- **Required actions**
**a.** How would you translate this sentence from the missing-values chapter into Spanish: "For missing row patterns, we observe that most of the rows don’t have missing values."
**b.** In one to three sentences, why does the missing-values chapter consider the large share of missing values in host_response_rate and host_acceptance_rate normal for this dataset?
**c.** Can you reproduce the missing-values chapter word for word between "Chapter 4 Missing" and "number of missings.", inclusive?

- **Provided passage**
▬▬▬▬▬▬

Chapter 4 Missing values
We plot a vis_miss variable graph to investigate the missing patterns in all the variables.
For missing row patterns, we observe that most of the rows don’t have missing values. For missing column patterns, we find that there are 12 columns having missing values. Variables host_response_rate
and host_acceptance_rate
have the highest number of missing values, with 52% and 38% of the value missing. We believe the large amount of missing values in these two is normal for this dataset because the hosts will not respond to all the requests and certainly will not accept all customers. According to our analysis, most hosts filter out about half of their requests via these two steps. Therefore, these two variables make sense to have a large number of missings.
Moreover, these two variables will not influence our research since we wi not use them in our further analysis.
Other 9 variables of last_review
, review_scores_rating
, review_scores_accuracy
, review_scores_cleanliness
, review_scores_checkin
, review_scores_communication
, review_scores_location
, review_scores_value
, and reviews_per_month
all about the same amount of missing values ( around 25%), and they all related to the same attribute “reviews”. Thus, they will not influence our analysis of the relationship among other factors and overall review scores.

▬▬▬▬▬▬

- **Given material**
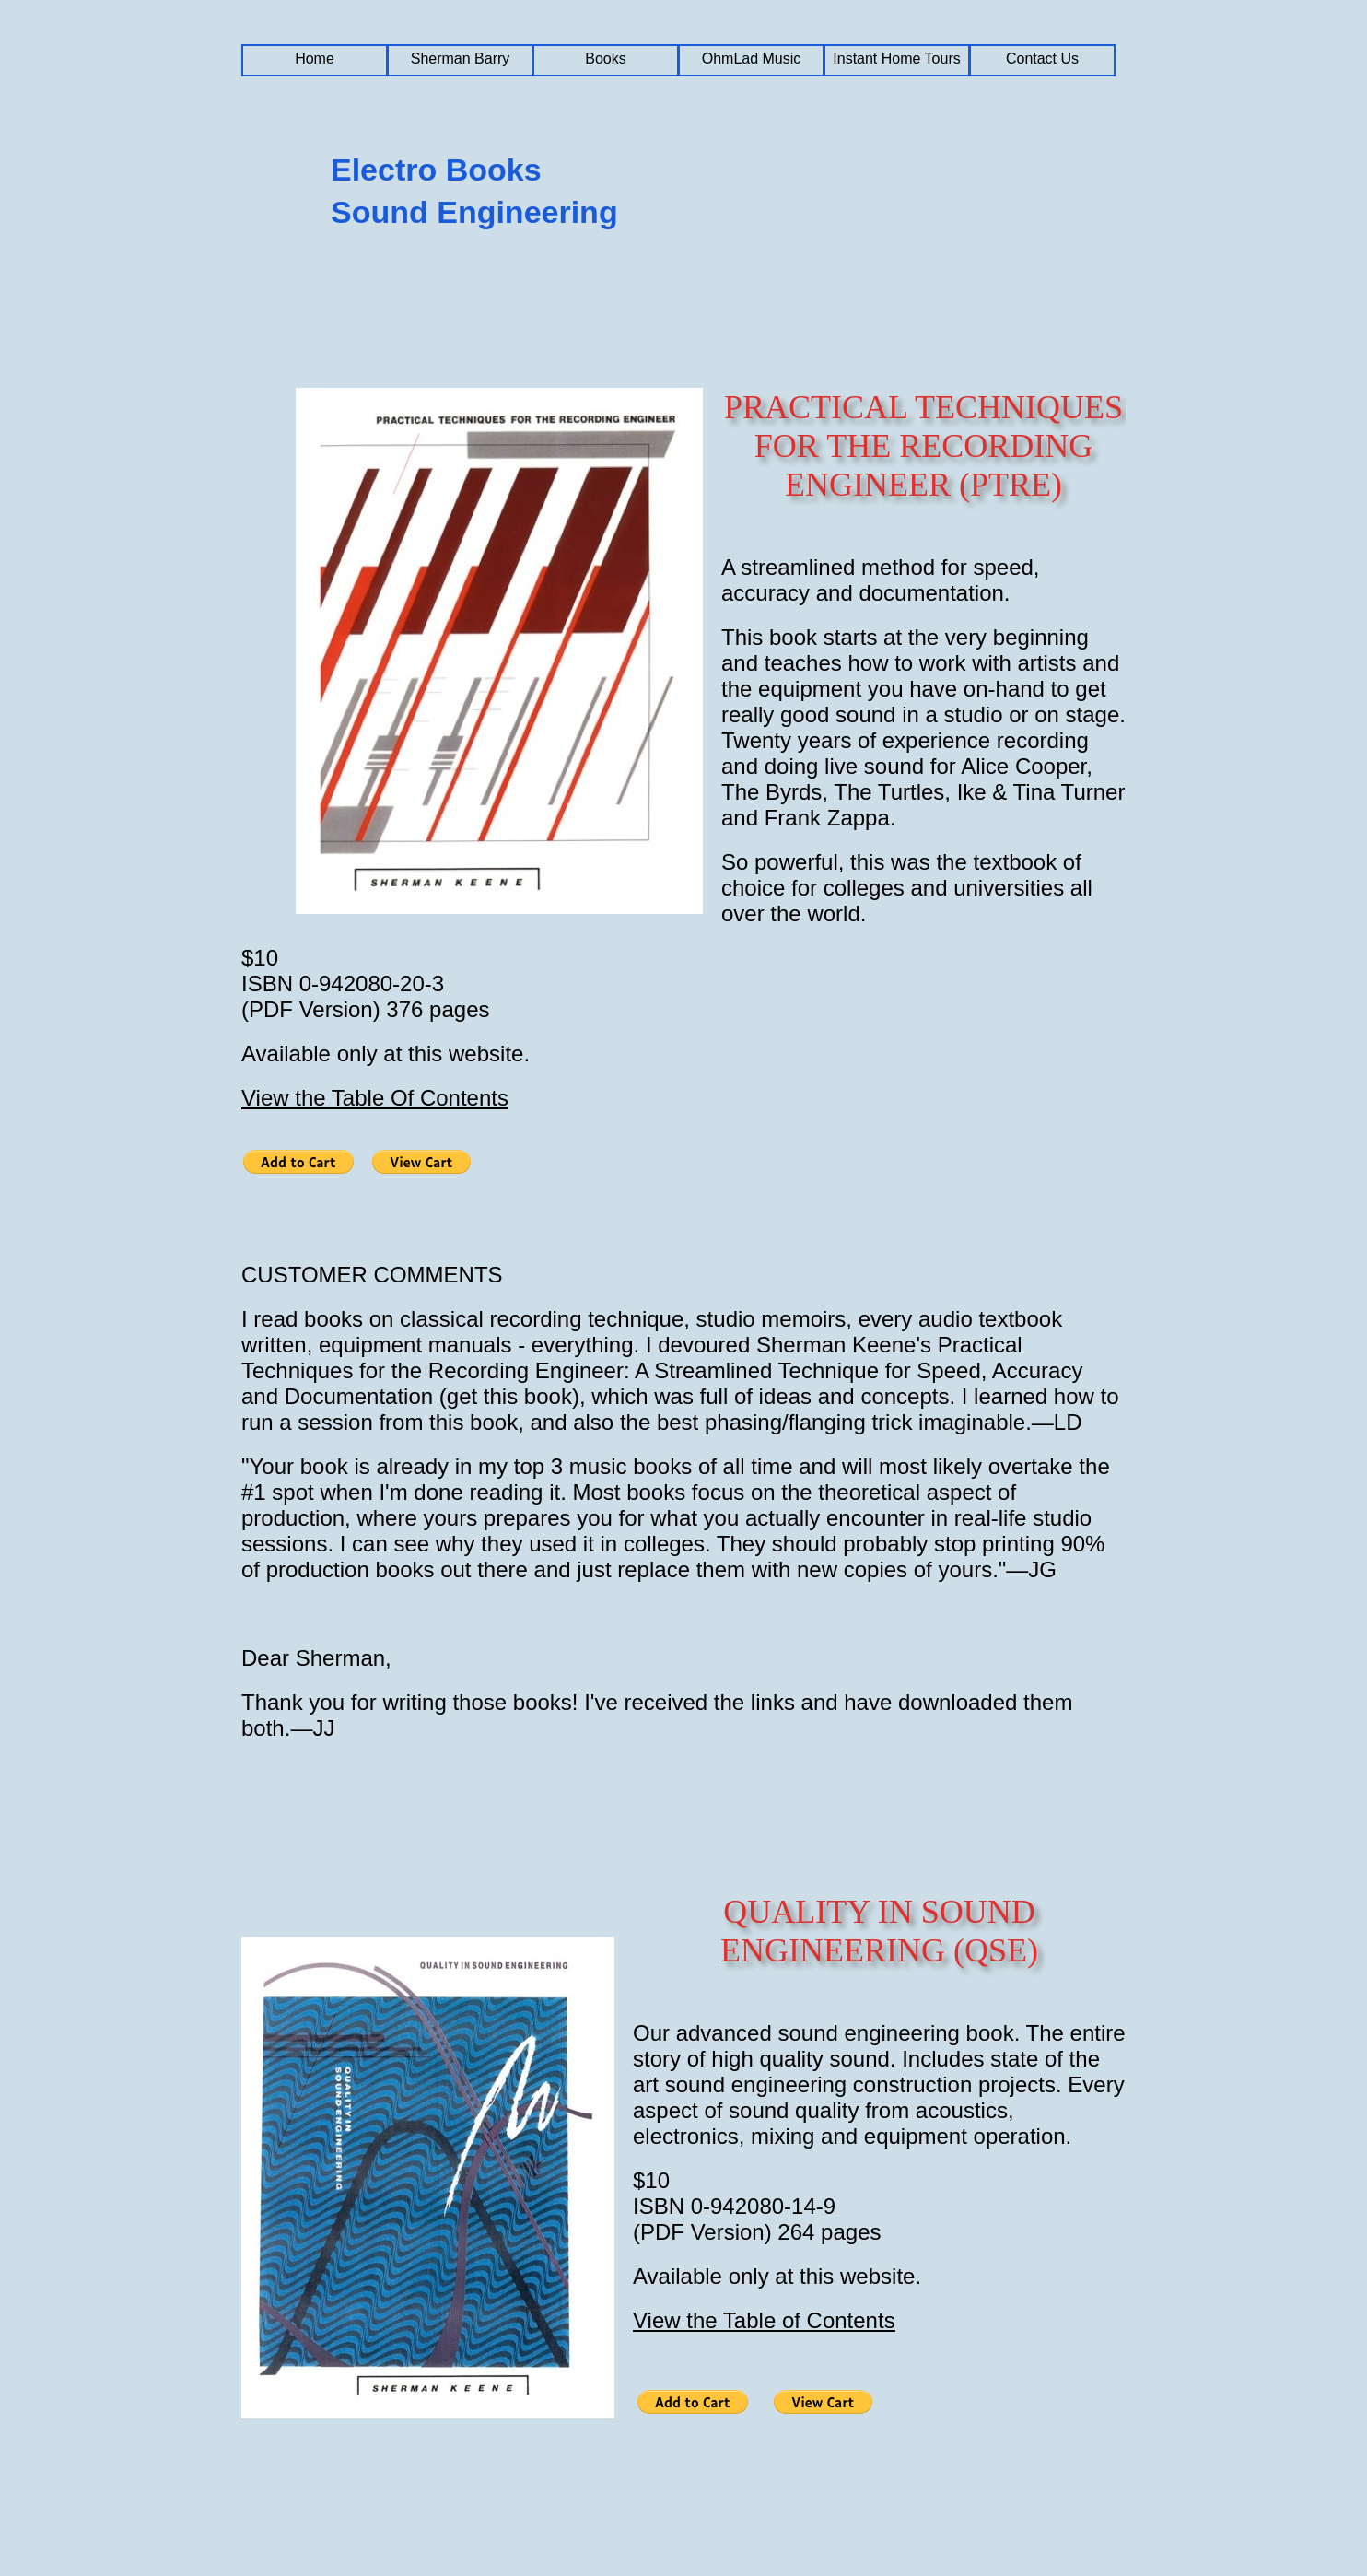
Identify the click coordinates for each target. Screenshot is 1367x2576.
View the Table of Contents (764, 2320)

▬▬▬▬▬▬

- **Answers for this exercise**
**a.** En cuanto a los patrones de filas con valores faltantes, observamos que la mayoría de las filas no tienen valores faltantes.

**b.** Hosts will not respond to all requests and certainly will not accept all customers. According to the authors' analysis, most hosts filter out about half of their requests through these two steps, so these variables are expected to have many missing values.

**c.**
Chapter 4 Missing values
We plot a vis_miss variable graph to investigate the missing patterns in all the variables.
For missing row patterns, we observe that most of the rows don’t have missing values. For missing column patterns, we find that there are 12 columns having missing values. Variables host_response_rate
and host_acceptance_rate
have the highest number of missing values, with 52% and 38% of the value missing. We believe the large amount of missing values in these two is normal for this dataset because the hosts will not respond to all the requests and certainly will not accept all customers. According to our analysis, most hosts filter out about half of their requests via these two steps. Therefore, these two variables make sense to have a large number of missings.